GPX, also commonly referred to as GPS eXchange format, is an open standard XML type that contains Global Positioning System (GPS) coordinates on top of additional map data. The format has seen increased growth and is used by many manufacturers as their preferred native format no matter the device.
Think of GPX in the way that you would an image file format like JPG or PNG. There is no single universal standard for an image file but most would prefer the use of either JPG or PNG to any other format available. They’re easiest to use and readily accepted on almost all platforms.
GPX is essentially the JPG of the map data world. It makes it easy to share map data with an audience and allows that data to be viewed on almost any device they choose.
Although Google Maps does support GPX, the file will still need to be converted into the KML format. GPX is not considered to be one of the easier formats to import into Google Maps and can face difficulties depending on the amount of data moved.
Google Maps will convert the GPX file automatically to varying results, hence the mentioned difficulty, or you can choose to pre-convert the file yourself prior to the import. Regardless, GPX is still widely popular and universally accepted on almost all devices that can store map data.
The process isn’t overly complicated if all you want to do is load up a GPX file directly into Google Maps. It’s not an ideal situation as there is a chance that doing so directly could result in a loss of map data. The reason for this is that Google Maps will be forced to convert your GPX file into a KML file for use on the platform.
It can still work just fine but I felt it was pertinent information to have just in case there is a lot of data that needs converting. If all you need is a quick solution to pop over the GPX file into Google Maps, you can follow these steps. The first thing you’ll need to do is sign in to My Maps. Next, in the top-left corner of the screen, click on the menu icon and look for Create new map. Click on it to pull up a new map that should be centered on your current location.

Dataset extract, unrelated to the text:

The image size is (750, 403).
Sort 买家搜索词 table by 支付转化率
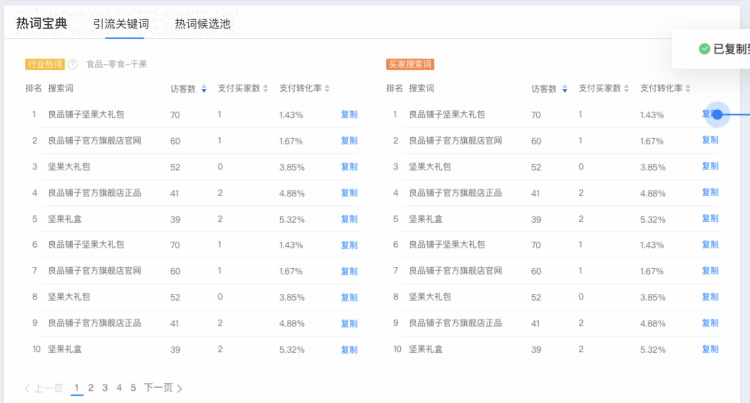[x=688, y=89]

Then, follow this up by clicking on Add Layer. You can find this option in the menu on the left. Just under that layer, click the Import link.
An option to import the GPX file from your computer will present itself. You can choose to do so or simply drag and drop the file directly into the area provided. Hit the Upload button and your map waypoints should be added to the new map, automatically.
It seems simple enough, right? The process really is. However, there is still that possibility your GPX file was not fully converted by Google Maps and didn’t produce all of the necessary data. It will benefit you more in the end if you decide to convert the map file to KML yourself, prior to uploading it to Google Maps.
The best way to ensure that all data from a GPX file is properly imported into Google Maps is to first convert it to KML, Google’s preferred format. There is plenty of conversion software available to you online, which is likely the more convenient route to take. Just type GPX to KML converter into your search engine and you’ll receive plenty of results from which to choose.
Typically, these programs will be free to use but some will require a quick installation. I would recommend gpsvisualizer.com as it is both lightweight and easy to use.
Once you find the right one for you, simply upload your GPX file and select KML (or Google Maps) as your output format. Most conversions take very little time at all to complete so you should expect to have a fully converted file produced rather quickly. As soon as the file has been converted, download and save it to your system, then follow the steps detailed above on how to upload a file to Google Maps.
Taking an additional few moments to knock out this step will ensure that no data is lost during the upload. After the converted file has been uploaded to Google Maps, you can perform any of the necessary actions that you would normally when using the tool.
Already working on a map? If you’d like, you can save the recently imported data onto the currently viewed map as either a replacement of the current data or as an overlay.